The President never arrived, and her fate is one of the secrets of the sea. She sailed from New York on March 11, 1841, with thirty-one passengers, including Tyrone Power, the Irish actor, who had just concluded his second American tour. It is conjectured that the President sank during the great gale that sprang up her second night out.
In getting news from various parts of the United States, the Sun took a leaf from the book of Colonel Webb and other journalists who had used the horse express. In January, 1841, on the occasion of Governor William H. Seward’s message to the Legislature, the Sun beat the town. The Legislature received the message at 11 A.M. on January 5:
An express arriving exclusively for the Sun then started, it being one o’clock, and at six this morning reached our office, thus enabling us to repeat the triumph achieved by us last year over the whole combined press of New York, large and small. It is but just to say that our express was brought on by the horses of the Red Bird Line with unparalleled expedition, in spite of wind, hail, and rain.
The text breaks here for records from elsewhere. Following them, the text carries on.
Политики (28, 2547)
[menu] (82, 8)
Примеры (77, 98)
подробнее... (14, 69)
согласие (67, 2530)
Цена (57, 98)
Nowadays a Governor’s message is in the newspaper-offices days before it is sent to the Legislature, and there, treated in the confidence that is never betrayed by a decent newspaper, it is prepared for printing, so that it may be on the street five minutes after it is delivered, if its importance warrants. In the old days the message, borne by relays of horse vehicles down the snow-covered post-road from Albany to New York, was more important to the newspapers than the messages of this period appear to be. With newspapers, as with humans, that which is easy to get loses value.